Lolos dari Jambret, Ibu di Medan Malah Kehilangan Motor Dicuri Orang Menolongnya

Stepanus Purba ยท Kamis, 16 April 2020 - 13:55 WIB
Lolos dari Jambret, Ibu di Medan Malah Kehilangan Motor Dicuri Orang Menolongnya
ilustrasi penjambretan. (Foto: Istimewa)

MEDAN, iNews.id - Sungguh malang benar nasib yang Rahmadina (35), ibu rumah tangga warga Kompleks Palem Indah Residence, Jalan Karya Kasih, Kecamatan Medan Johor, Kota Medan. Dia menjadi korban penjambretan di seputaran Underpass Titi Kuning saat berkendara di atas hingga terjatuh. Lebih mirisnya, saat pelaku meninggalkan korban, datang orang yang pura-pura membantunya namun kemudian membawa kabur motor korban.

Peristiwa ini terjadi pada Rabu (15/4/2020) malam. Berawal saat korban pulang dari rumah mertuanya di Jalan Brigjen Katamso dengan menggunakan motor Honda Beat berpelat nomor BK 2915 AHW. Namun saat melintas di kawasan Jalan AH Nasution, tepatnya di seputaran Underpass Titi Kuning, tas miliknya dijambret. korban berupaya mempertahankan tas tersebut hingga terjatuh dari atas motor dan luka-luka.
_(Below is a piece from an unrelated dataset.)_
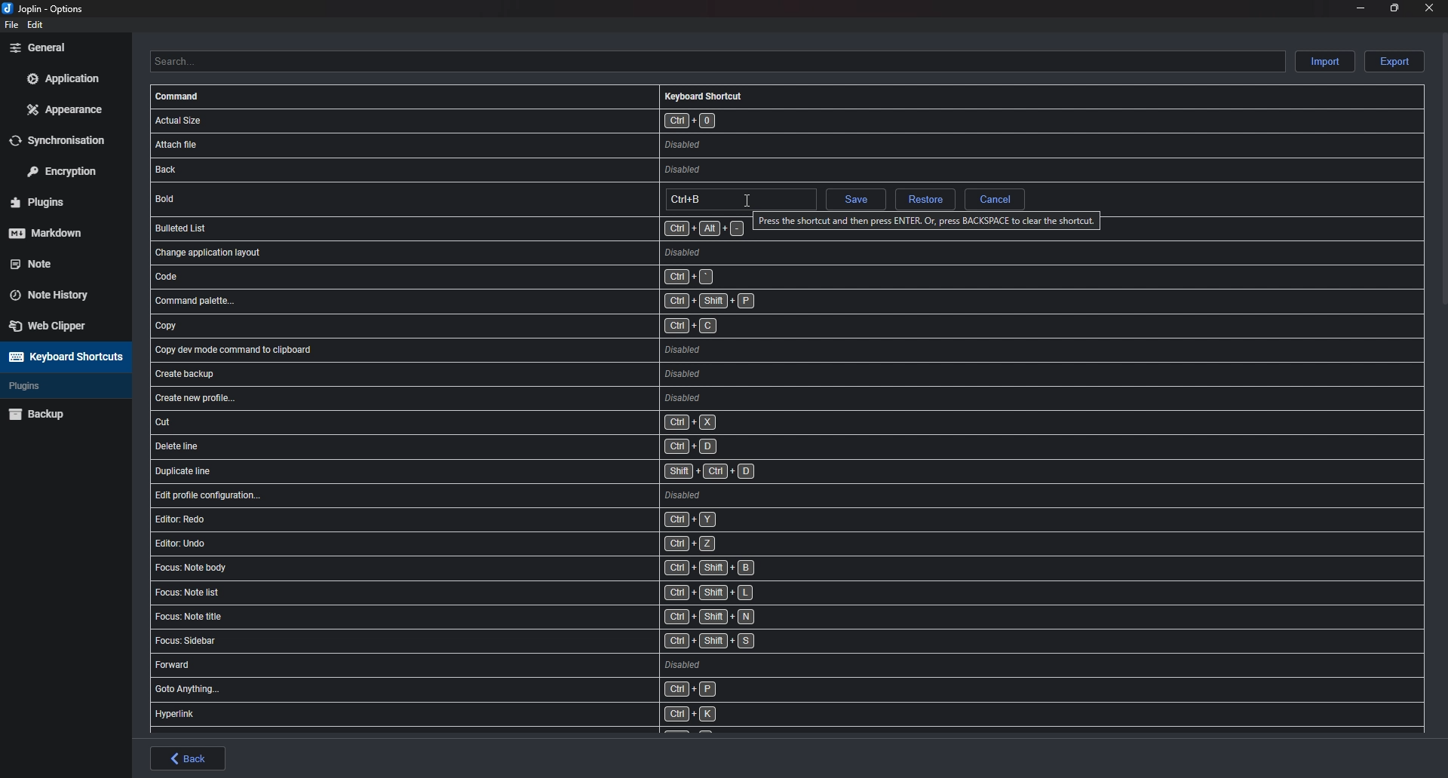  What do you see at coordinates (36, 25) in the screenshot?
I see `edit` at bounding box center [36, 25].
"Saya berhasil mempertahankan tas dari upaya penjambretan," ujar Rahmadina, Kamis (16/4/2020).

Seusai kejadian, datang dua orang pemuda yang menawarkan bantuan karena melihat korban dalam kondisi terluka. Keduanya mengaku sebagai anggota polisi kepada korban.

"Mereka mengaku sebagai polisi, mereka menolong dan membawa saya ke rumah sakit," katanya.

Tak hanya itu, mereka bahkan mendampingi sampai ruang IGD Rumah Sakit Mitra Sejati dan menjadi penanggung jawab korban agar mendapat tindakan medis.

"Di rumah sakit dia menjadi penanggungjawab saya. Tapi dia tidak bilang nama. Dia juga bilang mau bantu menangkap pelaku, karena dia dari Polda Sumut," ucapnya.

Kemudian begitu keluarga korban datang ke rumah sakit, pelaku minta izin keluar untuk membeli makanan.

"Dia bahkan sempat menawarkan kepada saya mau dibelikan makanan apa," ucapnya.

Namun hingga dua jam ditunggu, orang yang menolong tersebut tak kunjung kembali.

"Saat itu saya baru teringat dengan motor saya. Terus saya cek tas, kondisi sudah acak-acakan dan sudah tidak ada lagi STNK dan kunci motor. Saya suruh suami cek motor di parkiran sudah tak ada," kata korban.

Ternyata kebaikan pria tersebut hanya dusta belaka. Tanpa disadari, saat korban terbaring lemas, pria yang mengaku polisi itu mengambil harta benda korban. Selain itu juga kunci motor beserta STNK kendaraan serta anting di dalam tas.

"Kondisi saya kan masih lemas, otomatis tas dia yang pegang. Rencananya saya keluar dari rumah sakit akan mengadu ke polisi," ujarnya.

Sementara itu, Kanit Reskrim Polsek Delitua Iptu I Sitepu ketika dikonfirmasi mengatakan belum menerima laporan korban.

"Belum ada laporan," ucapnya singkat.